-- BEGIN Raw data --
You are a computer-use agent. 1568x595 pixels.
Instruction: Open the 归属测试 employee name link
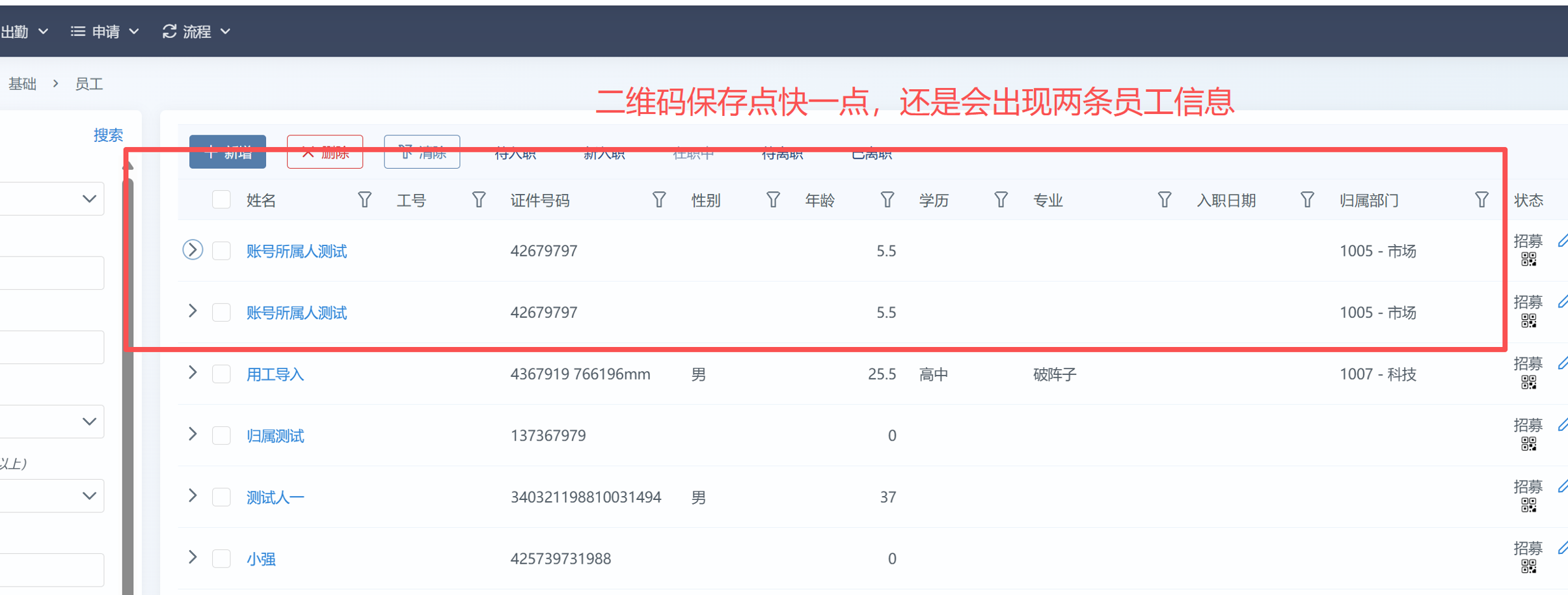click(275, 436)
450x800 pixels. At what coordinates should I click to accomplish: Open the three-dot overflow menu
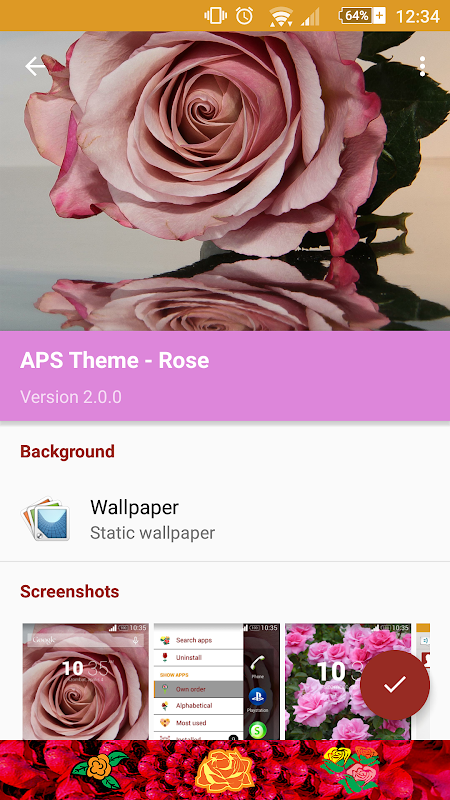tap(422, 66)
-- END Raw data --
- [Required task]: Set down each line of the entries above word for word, and leave the pictures out.

- [Correct result]:
You are a computer-use agent. 1568x595 pixels.
Instruction: Open the 归属测试 employee name link
click(275, 436)
450x800 pixels. At what coordinates should I click to accomplish: Open the three-dot overflow menu
tap(422, 66)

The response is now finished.